Inspired by Parks Commissioner Robert Moses’s desire to provide a World War II monument to each borough, this monument was created. It is a granite and limestone 24 ft memorial designed by Stuart Constable, Gilmore D. Clarke, and W. Earle Andrews, who worked in concert with the architectural firm of Eggers and Higgins.
The two larger-than-life sized high relief figures by sculptor Charles Keck (1875–1951) are located on the south facade, at opposite ends of the building. It honors Brooklynites who served in World War II. The full plan, however, was never fully built because of lack of funding.

At the time of its dedication, November 12, 1951, these were said to be the largest sculptures in New York City.

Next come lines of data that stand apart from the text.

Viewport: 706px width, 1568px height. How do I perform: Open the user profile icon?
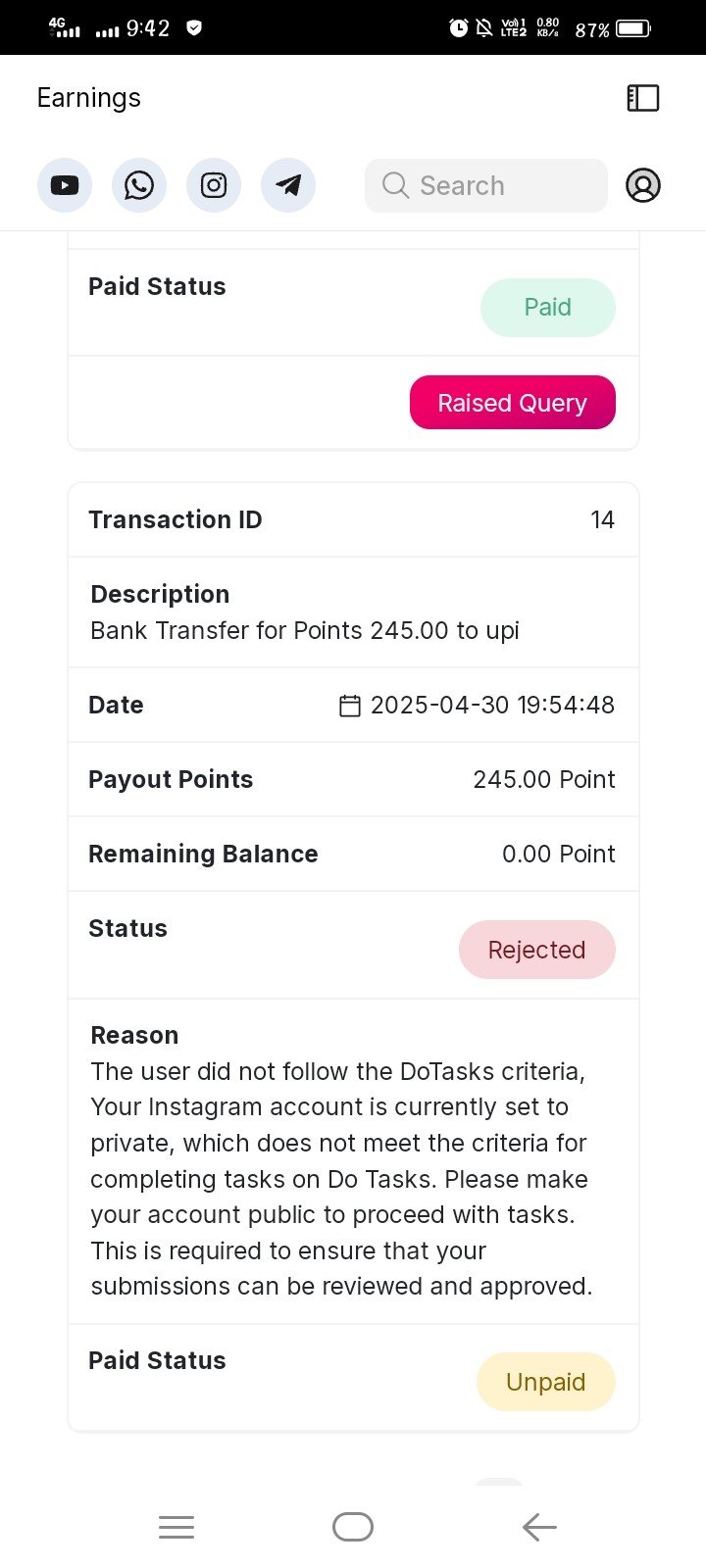pos(643,185)
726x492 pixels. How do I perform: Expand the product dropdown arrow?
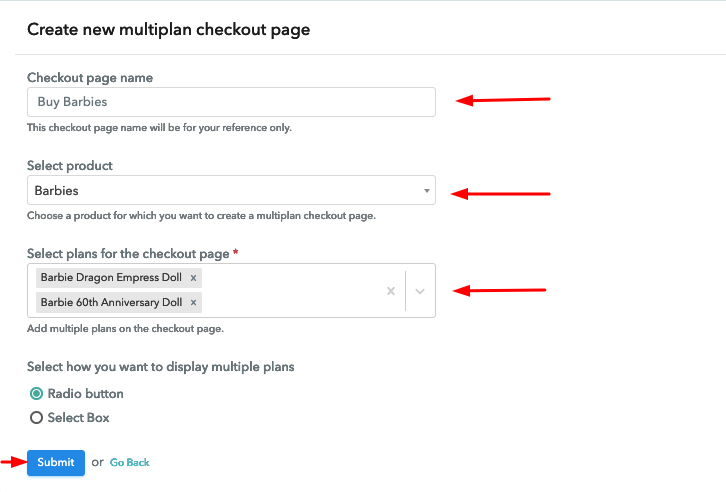click(x=426, y=191)
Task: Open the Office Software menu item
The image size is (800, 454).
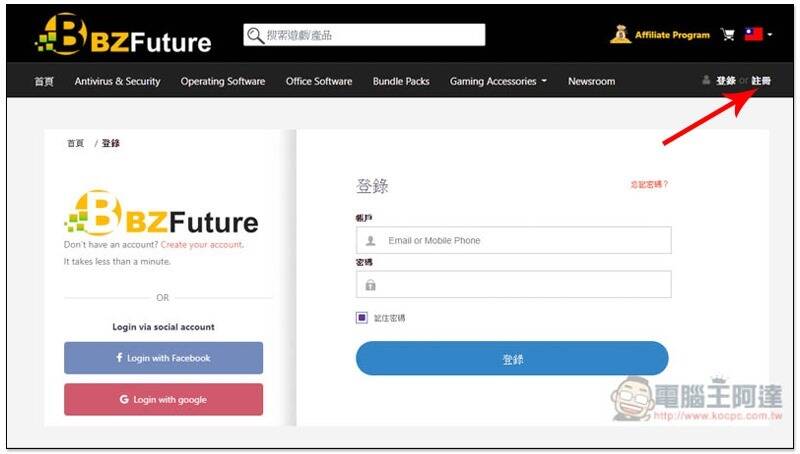Action: [x=319, y=81]
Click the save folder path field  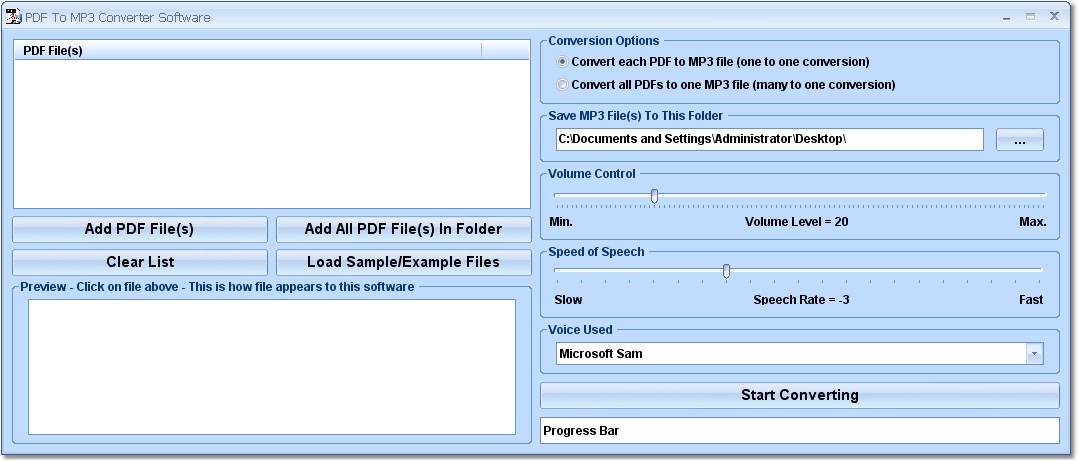point(769,139)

Two figures representing Victory and Family stand to the sides of the inscription which reads:
This memorial is dedicated to the heroic men and women of the borough of Brooklyn who fought for liberty in the second world war 1941–1945 and especially to those who suffered and died may their sacrifice inspire future generations and lead to universal peace

The memorial includes a wall in the main auditorium inscribed with the names of 11,000 Brooklynites who died in the war.

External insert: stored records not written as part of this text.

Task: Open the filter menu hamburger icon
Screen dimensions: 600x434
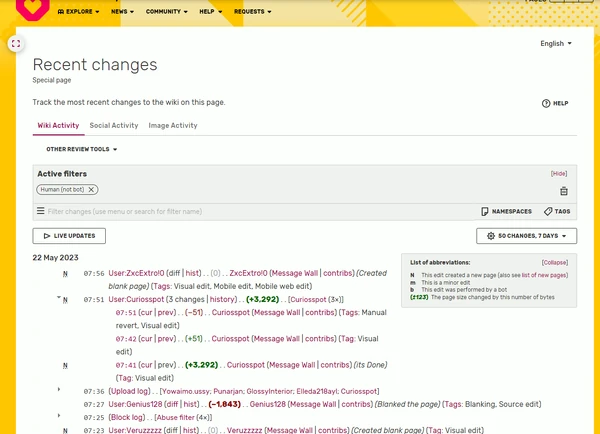Action: (x=41, y=212)
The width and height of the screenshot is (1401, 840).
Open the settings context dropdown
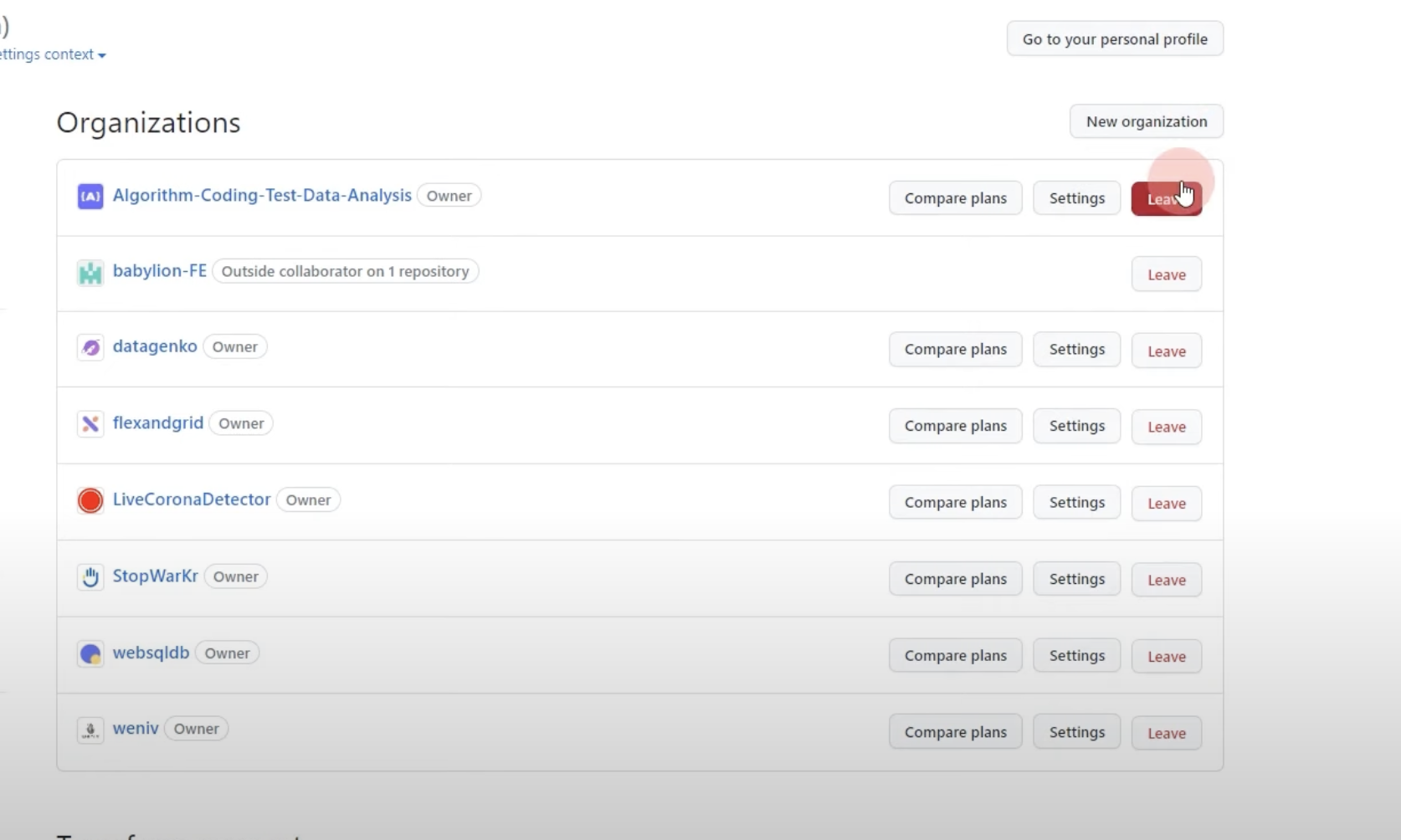[x=53, y=54]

The area is now used for Parks Department storage and is closed to the public.

The War Memorial was restored in 1977 and was intended to serve as a community facility for veterans’ groups and arts organizations. The building was actively used by committees of Brooklyn Community Board 2, ceremonies by veterans’ groups, musical groups, theater groups, exercise classes and more. This stopped in the early 80s and only one organization is left in the building.
The last active use of the building may have been by Brooklyn College for art exhibits. In May 2006, however, the organization was evicted. In the 1980s, the city began using the granite and limestone building basement for storage.

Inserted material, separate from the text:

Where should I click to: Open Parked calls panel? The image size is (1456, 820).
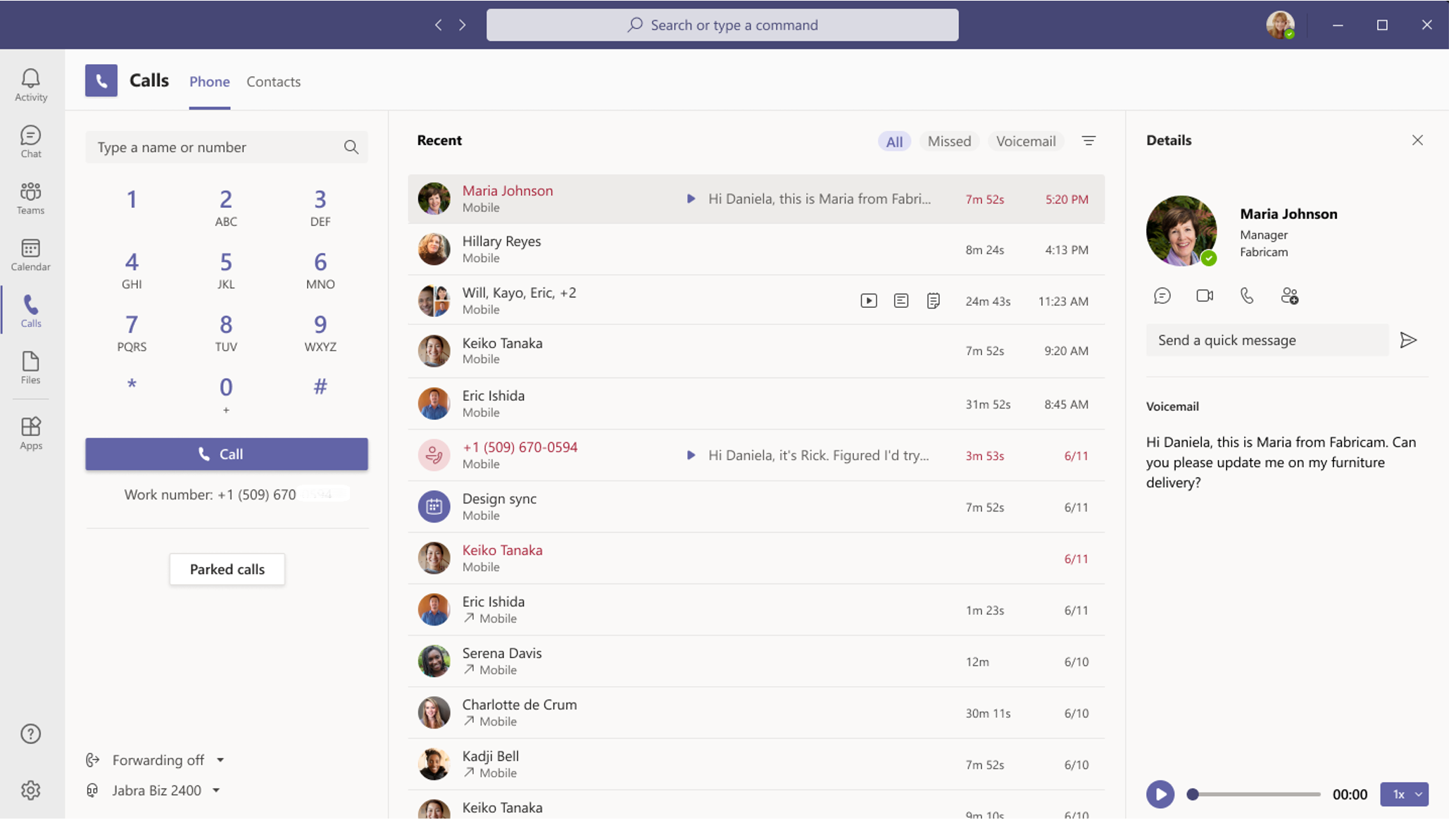226,568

Access is restricted. To view the plaques and list of names inside, relatives of World War II vets must make appointments.

The condition of the building is poor. The New York City Parks Department estimates the building needs $20 million for staffing and renovations, including a wheelchair-accessible entrance and air conditioning. In 1987, the chairman of Community Board 2 signed an agreement with the Parks Department allocating $540,000 for an elevator and other improvements to the memorial. This work was never done.